# winter rental



## Ziggy99

This is my first post so I hope I am not inadvertently breaking any forum rules or etiquette. My wife and I would like to rent a two bedroom house or apartment just outside of Malaga by the water for the winter. Some questions are: 1) Do owners rent by the month or do you have to commit to a certain number of months? 2) Is the first month often considered your deposit? 3) What about extras like Internet, electricity and gas and or electricty, local taxes - are they included and if not what percentage of rent do they usually amount to? 4) Is transportation to Malaga easy and regular from villages like Rincon de la Victoria or Churriana? We both want a safe and secure neighbourhood with Internet access and if possible accessible to Malaga without use of a car?

Thanks all .. please tell me where to redirect these questions if I am in wrong place.


----------



## xabiaxica

Ziggy99 said:


> This is my first post so I hope I am not inadvertently breaking any forum rules or etiquette. My wife and I would like to rent a two bedroom house or apartment just outside of Malaga by the water for the winter.

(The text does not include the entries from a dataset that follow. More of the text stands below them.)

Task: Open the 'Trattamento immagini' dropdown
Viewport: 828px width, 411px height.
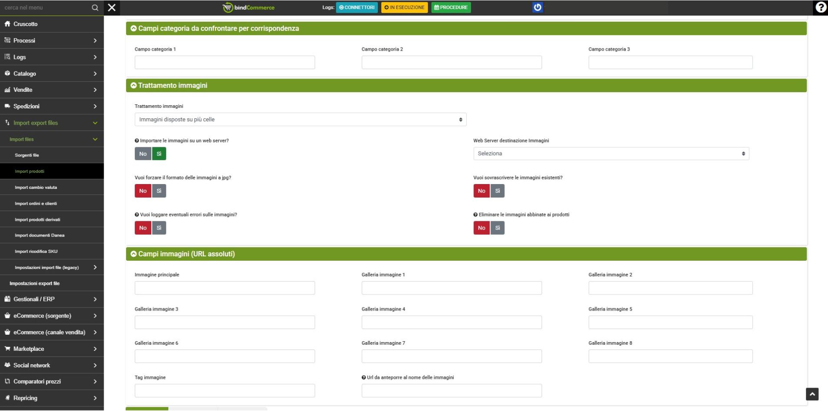Action: pyautogui.click(x=300, y=120)
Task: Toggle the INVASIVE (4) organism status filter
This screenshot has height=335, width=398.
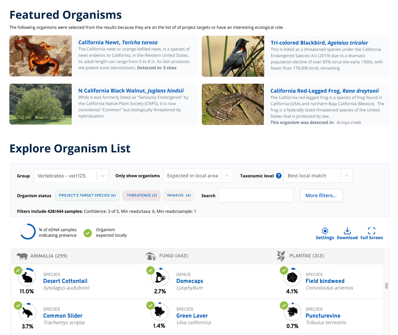Action: [179, 195]
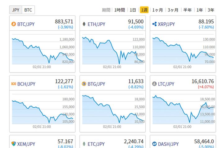Select the 1年 period option
The image size is (222, 148).
tap(200, 10)
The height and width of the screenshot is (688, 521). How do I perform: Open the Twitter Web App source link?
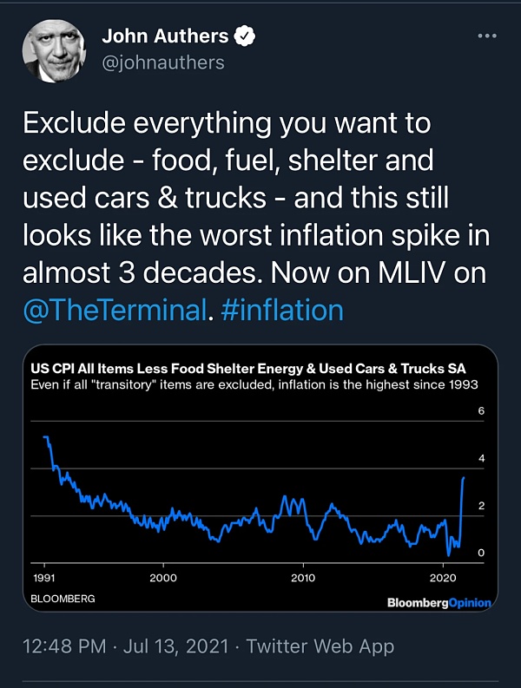[x=320, y=646]
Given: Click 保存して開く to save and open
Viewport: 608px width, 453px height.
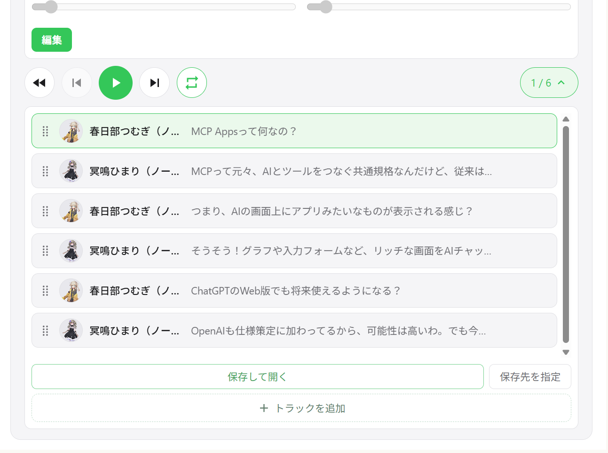Looking at the screenshot, I should pos(257,376).
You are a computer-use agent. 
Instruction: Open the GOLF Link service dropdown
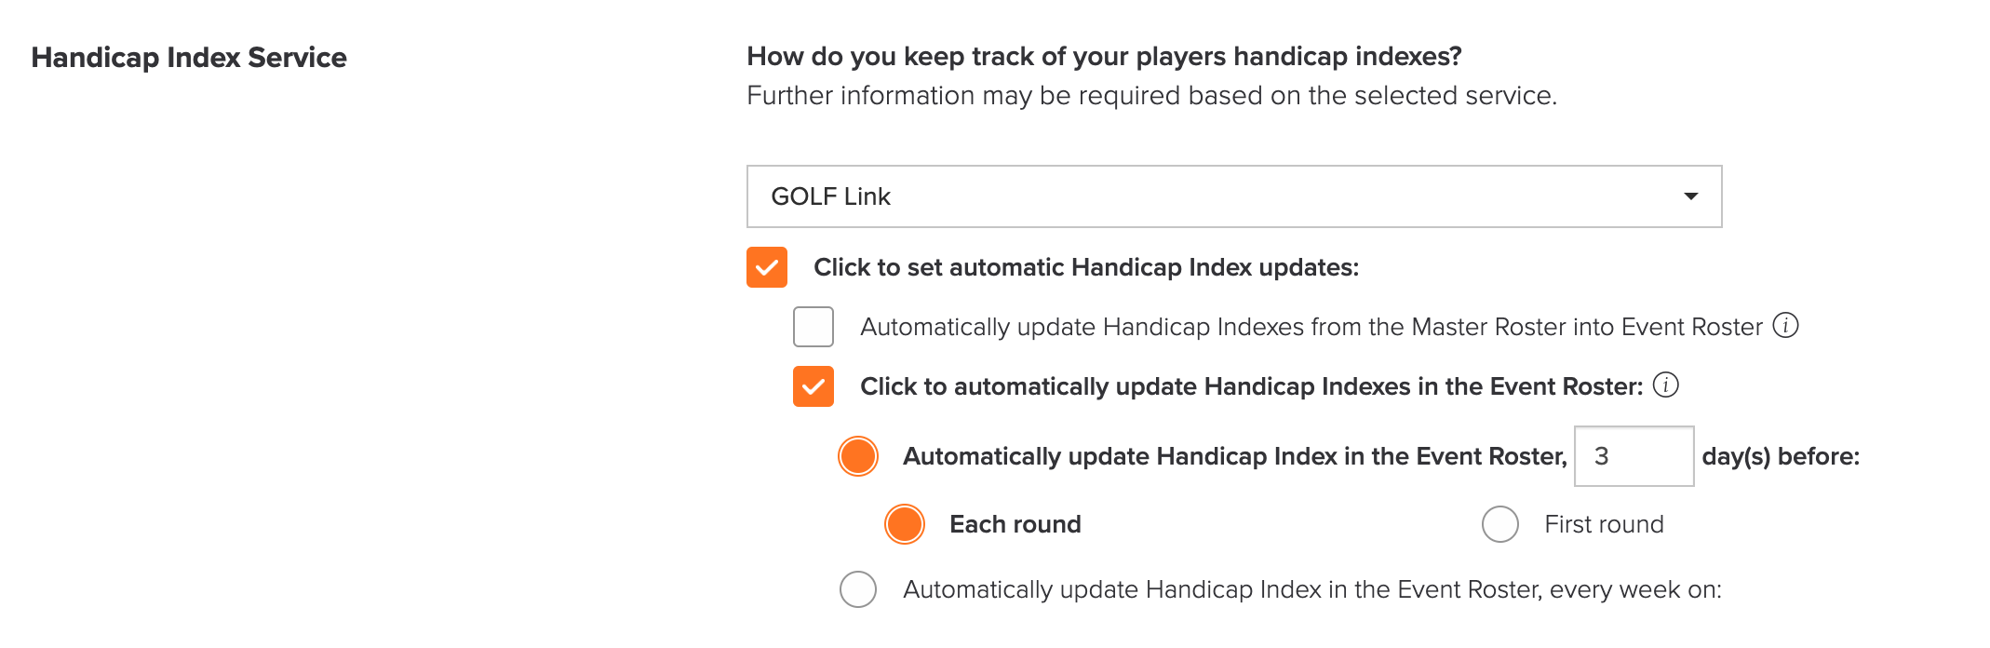click(1234, 196)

Some questions are: 1) Do owners rent by the month or do you have to commit to a certain number of months? 2) Is the first month often considered your deposit? 3) What about extras like Internet, electricity and gas and or electricty, local taxes - are they included and if not what percentage of rent do they usually amount to? 4) Is transportation to Malaga easy and regular from villages like Rincon de la Victoria or Churriana? We both want a safe and secure neighbourhood with Internet access and if possible accessible to Malaga without use of a car?
> 
> Thanks all .. please tell me where to redirect these questions if I am in wrong place.


:welcome: I've moved your question to a thread of its own

have a look at the FAQs & lots of useful info......... thread - there are links there to discussions about renting, rental websites etc.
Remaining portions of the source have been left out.